Titular da 26ª Promotoria de Justiça da Capital (Defesa da Saúde), a promotora Micheline Tenório afirmou que a ausência de repasses estabelecidos por meio de programas de incentivo impacta bastante na prestação dos serviços.
“É necessário que o Estado, de maneira equânime, faça o repasse dos valores a todos os prestadores de serviços contratualizados. Eles têm o direito a receberem esse incentivo pactuado. Também se faz obrigatório observar a qualidade do serviço, identificar se os prestadores cumprem com o que se estabeleceu como metas quantitativas e qualitativas, para receberem a verba pactuada. Quando uma das partes não cumpre com a sua obrigação, causa um problema gravíssimo e aprofunda a desassistência em nosso estado”, disse a promotora.

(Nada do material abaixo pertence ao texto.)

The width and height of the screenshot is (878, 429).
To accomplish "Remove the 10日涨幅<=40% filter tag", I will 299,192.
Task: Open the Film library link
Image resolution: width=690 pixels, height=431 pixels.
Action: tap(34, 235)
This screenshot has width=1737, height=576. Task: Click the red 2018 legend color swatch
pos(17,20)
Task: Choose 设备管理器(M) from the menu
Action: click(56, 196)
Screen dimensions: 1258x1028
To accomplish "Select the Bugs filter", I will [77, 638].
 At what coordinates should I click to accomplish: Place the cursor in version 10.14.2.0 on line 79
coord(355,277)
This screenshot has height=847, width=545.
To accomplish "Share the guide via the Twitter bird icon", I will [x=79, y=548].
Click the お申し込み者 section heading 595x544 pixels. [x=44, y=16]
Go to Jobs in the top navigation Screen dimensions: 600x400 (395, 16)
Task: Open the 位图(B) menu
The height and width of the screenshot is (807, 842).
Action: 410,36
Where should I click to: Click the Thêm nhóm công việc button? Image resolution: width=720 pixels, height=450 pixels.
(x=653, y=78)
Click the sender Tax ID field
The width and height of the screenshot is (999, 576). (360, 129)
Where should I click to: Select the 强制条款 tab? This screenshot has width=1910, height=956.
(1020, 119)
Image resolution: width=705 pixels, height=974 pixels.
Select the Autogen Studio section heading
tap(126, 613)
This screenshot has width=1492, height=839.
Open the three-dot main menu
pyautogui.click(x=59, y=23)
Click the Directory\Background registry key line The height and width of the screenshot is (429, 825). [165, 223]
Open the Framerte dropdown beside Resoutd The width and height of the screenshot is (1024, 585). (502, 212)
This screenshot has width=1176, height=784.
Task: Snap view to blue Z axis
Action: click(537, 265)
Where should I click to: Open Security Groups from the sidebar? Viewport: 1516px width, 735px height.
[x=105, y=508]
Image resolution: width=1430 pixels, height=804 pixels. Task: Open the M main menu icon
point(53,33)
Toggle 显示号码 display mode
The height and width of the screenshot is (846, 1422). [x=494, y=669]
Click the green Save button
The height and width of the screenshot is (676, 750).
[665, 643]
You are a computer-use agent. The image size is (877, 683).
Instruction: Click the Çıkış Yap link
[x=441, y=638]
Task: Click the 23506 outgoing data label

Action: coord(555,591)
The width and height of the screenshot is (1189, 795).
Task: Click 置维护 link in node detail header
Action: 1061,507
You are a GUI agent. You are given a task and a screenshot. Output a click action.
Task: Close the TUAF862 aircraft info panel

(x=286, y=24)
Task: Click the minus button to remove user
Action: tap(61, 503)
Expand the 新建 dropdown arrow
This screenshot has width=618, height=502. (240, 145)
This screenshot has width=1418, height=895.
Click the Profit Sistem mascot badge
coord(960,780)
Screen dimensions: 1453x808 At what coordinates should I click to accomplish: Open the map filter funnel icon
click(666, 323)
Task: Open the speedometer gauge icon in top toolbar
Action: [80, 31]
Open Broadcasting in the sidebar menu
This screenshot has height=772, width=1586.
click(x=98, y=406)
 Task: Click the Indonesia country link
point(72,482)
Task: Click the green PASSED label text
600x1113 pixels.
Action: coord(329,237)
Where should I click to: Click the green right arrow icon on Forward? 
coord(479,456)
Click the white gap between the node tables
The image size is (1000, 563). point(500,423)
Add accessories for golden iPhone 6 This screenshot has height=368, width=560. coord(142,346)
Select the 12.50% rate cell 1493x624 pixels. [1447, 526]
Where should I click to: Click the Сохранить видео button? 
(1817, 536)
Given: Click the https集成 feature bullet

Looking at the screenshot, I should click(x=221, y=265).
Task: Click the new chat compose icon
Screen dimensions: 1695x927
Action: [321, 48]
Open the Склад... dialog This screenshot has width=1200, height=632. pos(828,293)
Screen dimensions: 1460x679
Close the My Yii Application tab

“A necessidade de participação dos secretários de Estado decorre do fato de que a maternidade Nossa Senhora da Guia, assim como outros hospitais alagoanos, passa por grandes dificuldades financeiras em virtude dos longos atrasos nos repasses das contratualizações e dos incentivos por parte do estado de Alagoas. Isso gera grandes problemas trabalhistas porque as empresas ficam sem poder pagar os salários em dia, prejudicando os trabalhadores”, acrescentou o procurador do MPT Rodrigo Alencar, que conduz a mediação entre maternidade, sindicatos e governo estadual.
Caso os secretários estejam impossibilitados de comparecerem à audiência, eles deverão designar representantes com domínio do assunto. Por parte da Procuradoria Geral do Estado de Alagoas (PGE/AL), uma notificação do MPT/AL ressalta a importância de estarem presentes um ou mais procuradores que atuem junto à Secretaria de Estado da Saúde (Sesau).
No encontro anterior, realizado no dia 5 de junho, os representantes do Estado de Alagoas não souberam responder aos questionamentos do procurador do Trabalho Rodrigo Alencar e da promotora de Justiça Micheline Tenório, nem apontar soluções para o problema.